25. Apparatus according to one of claims 22 to 24, further comprising means for cooling said high pressure gas in a relatively warm portion of said heat exchange means prior to isentropic expansion of said portion thereof.

26. Apparatus according to one of claims 22 to 25, further comprising means for separating liquid from the last-mentioned isentropically expanded gas.

27. Apparatus according to one of claims 22 to 26, wherein said intermediate pressure stream undergoes said isentropic expansion to said low pressure.

28. Apparatus according to one of claims 22 to 27, wherein said intermediate pressure gas undergoes said isentropic expansion to a pressure between said low pressure and said intermediate pressure.

29. Apparatus according to one of claims 22 to 28, further comprising means for diverting a portion of said gas between the last two isentropic expansions prior to the last isentropic expansion and for returning the same through said heat exchange means to a warm end thereof for recycle.

30. Apparatus according to one of claims 22 to 29, further comprising means for diverting a portion of said gas between the last two isentropic expansions prior to the last isentropic expansion and for passing the same through a portion of said heat exchange means to cool the same but for withdrawing the same from said heat exchange means prior to reaching a warm end thereof and for recycling the same with said intermediate pressure gas.

31. Apparatus according to one of claims 22 to 30, further comprising means for subjecting a portion of said intermediate pressure gas to external refrigeration at a temperature level above -45°C prior to said isentropic expansion thereof.

32. Apparatus according to one of claims 22 to 31, wherein the portion of said intermediate gas that is subjected to external refrigeration bypasses said heat exchange means prior to said isentropic expansion thereof and the remainder of said intermediate pressure gas passes through and is cooled in a warm end of said refrigeration means prior to said isentropic expansion thereof.

33. Apparatus according to one of claims 22 to 32, further comprising means for bypassing a portion of said intermediate pressure gas past said isentropic expansion thereof and for instead conveying the same through said heat exchange means to a cold end thereof and for expanding the same.
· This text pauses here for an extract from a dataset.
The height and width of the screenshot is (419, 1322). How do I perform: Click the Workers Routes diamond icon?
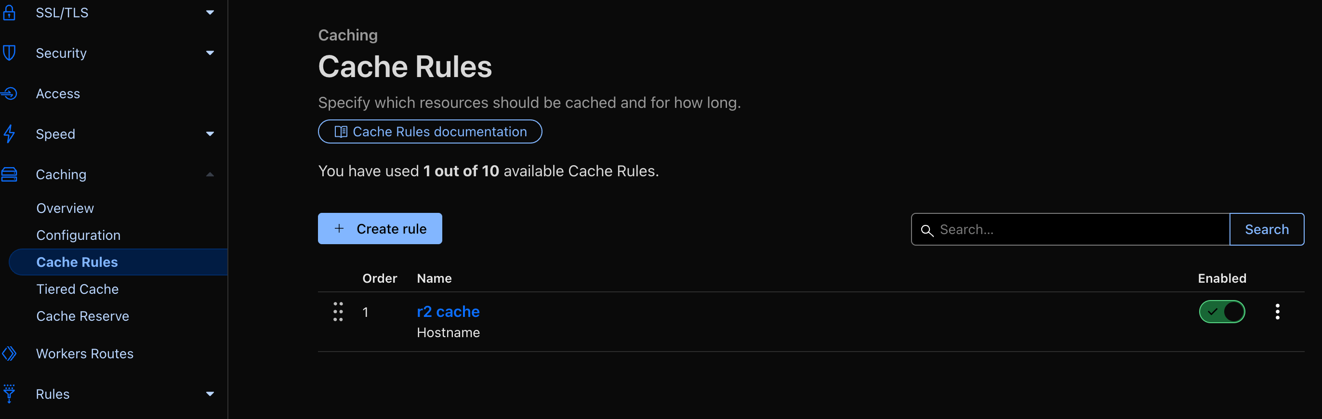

34. Apparatus according to one of claims 22 to 33, further comprising means for diverting a portion of said gas between the last two isentropic expansions prior to the last isentropic expansion, and for cooling the same in a cold end of said heat exchange means and for expanding the same.

35. An air separation apparatus comprising means compressing and cooling air to partially liquefy the same, and for introducing the partially liquefied air into a high pressure stage of a two-stage air distillation column comprising also a low pressure stage, and for withdrawing oxygen-rich liquid from the lower end of the high pressure stage and expanding the same and for introducing the same into said low pressure stage for separation in said low pressure stage, and for withdrawing liquid nitrogen from the high pressure stage and for expanding and introducing the same into the low pressure stage as reflux, and for withdrawing nitrogen from the top of the low pressure stage;
the improvement comprising means for using said gaseous nitrogen as feed to the liquefaction apparatus according to one of claims 22 to 34.

36. An air separation apparatus according to claim 35, further comprising means for withdrawing gaseous nitrogen from the top of the high pressure stage, means for using the same to cool said air, and means for then merging the same with gas in said liquefaction apparatus at said low pressure of said liquefaction apparatus.

37. An air separation apparatus according to one of claims 35 or 36, further comprising means whereby liquid nitrogen from said phase separation is expanded and supplied to said low pressure stage as reflux.

38. An air separation apparatus according to one of claims 35 to 37, further comprising means whereby gaseous nitrogen from said high pressure stage is used first to cool incoming air and then to cool a warmer portion of said heat exchange means.

39. An air separation apparatus according to one of claims 35 to 38, wherein said high pressure stage is at said low pressure of said liquefaction apparatus.